Nevada’s 27 state parks draw close to 4 million visitors per year. Nearly half of those visitors travel to just two parks — Sand Harbor and Valley of Fire outside Las Vegas.

Sand Harbor has seen some improvements over the years — new restrooms were installed in 2016 and the park’s visitor center and stage were constructed in the early 2000s, but its entrance and parking lots have remained essentially the same since the park opened in 1971, Fromherz said.

In 2011, Nevada State Parks started locking Sand Harbor’s gates when the parking lot was full, a practice still in place today. But it’s done little to deter visitation. People parked on the side of the highway. Others waited in idling cars, blocking traffic on narrow Highway 28 while hoping a parking spot would open. Between 2010 and 2022, the number of visitors driving into Sand Harbor grew by 15 percent.

Visitation numbers are based strictly on vehicles that drive into the park. Nevada State Parks doesn’t track those who ride shuttles or bike into the park, which is connected by the popular 3-mile, paved Tahoe East Shore Trail that starts at the Tunnel Creek Café in Incline Village.

Plans are underway to extend the trail several more miles from Sand Harbor south to Spooner Summit. State and federal officials are finalizing construction plans for the next segment of the trail.

In 2023, nearly 1.3 million people visited the park, and visitation is getting busier outside the peak season of Memorial Day to Labor Day.

“The facilities are not designed for that,” Fromherz said.

Sand Harbor, like many of Nevada’s state parks, is also plagued by a labor shortage. Last summer, the park closed its boat ramp two days per week because of a lack of employees.

The future of Sand Harbor

Last year, Nevada State Parks unveiled a reservation system for state-operated campgrounds and to reduce overcrowding at a popular Southern Nevada park.

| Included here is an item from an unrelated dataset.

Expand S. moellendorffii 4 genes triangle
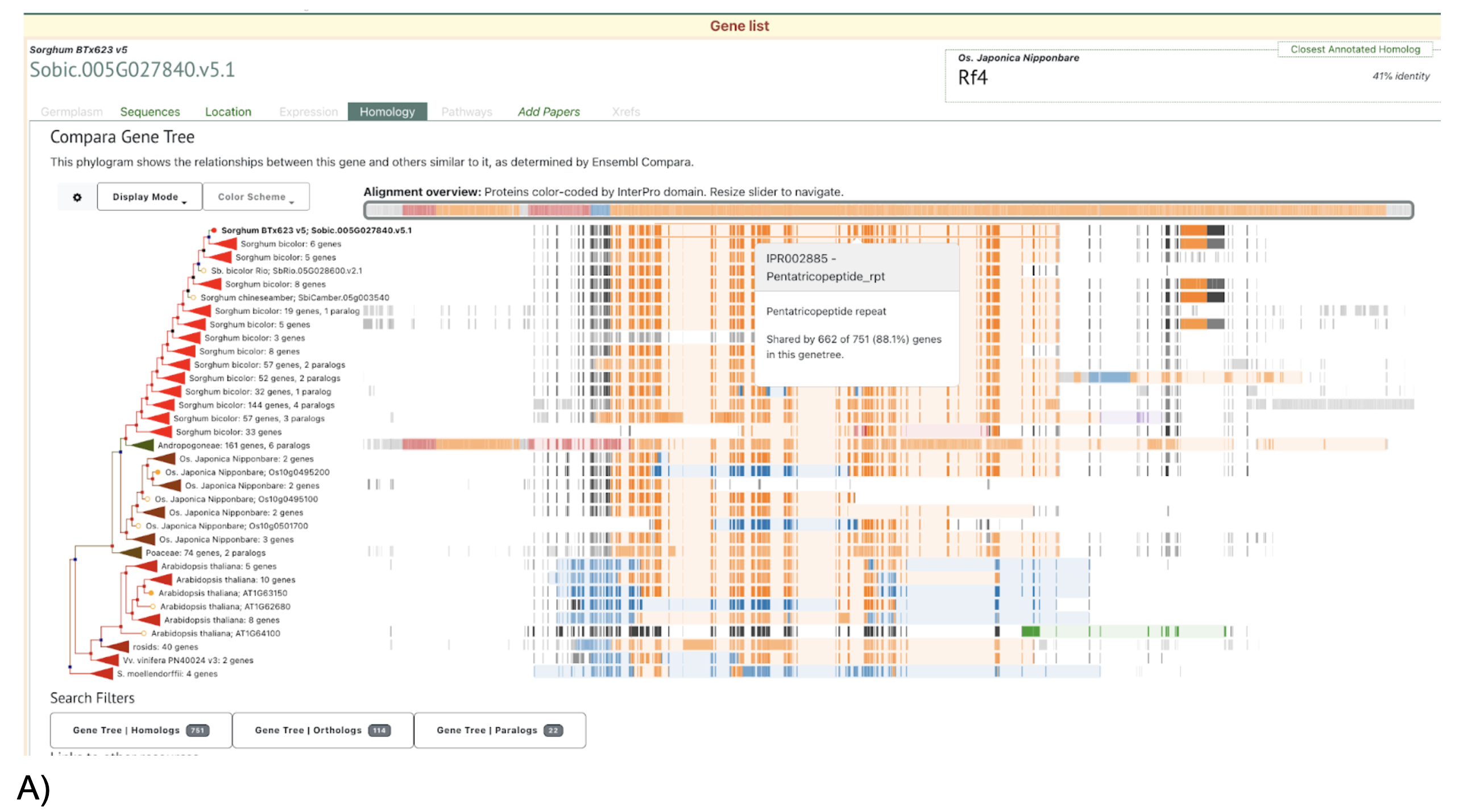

The first park to take reservations for overnight visitors was Valley of Fire, followed by Big Bend of the Colorado State Recreation Area near Laughlin and Washoe Lake State Park near Reno. Others followed suit.

Nevada State Parks also rolled out a pilot program testing day use reservations at Big Bend of the Colorado. The park required reservations for day use prior to 11:30 a.m. to relieve traffic at the park entrance. After that time, the park was open to first-come, first-served visitors.

At the time, a spokesperson for Nevada State Parks said the agency was also considering implementing day use reservations for Sand Harbor. Those have not been implemented yet, but an announcement will be made about them next month, a parks spokesperson told The Nevada Independent.

In a presentation to state lawmakers in May, Nevada State Parks Administrator Bob Mergell said timed entry reservations were coming for the park.

As officials consider what to do with Sand Harbor, they are also drafting a new master plan — the last park master plan dates back to 1990. A final draft is expected out in January of next year, Fromherz said, with construction starting around the end of the decade.

“The public will be able to see what an ideal Sand Harbor will look like on paper,” Fromherz told The Nevada Independent. “A lot of that’s going to focus on improving the traffic flow in the park.”

This story was published May 24 by The Nevada Independent and is republished here with permission.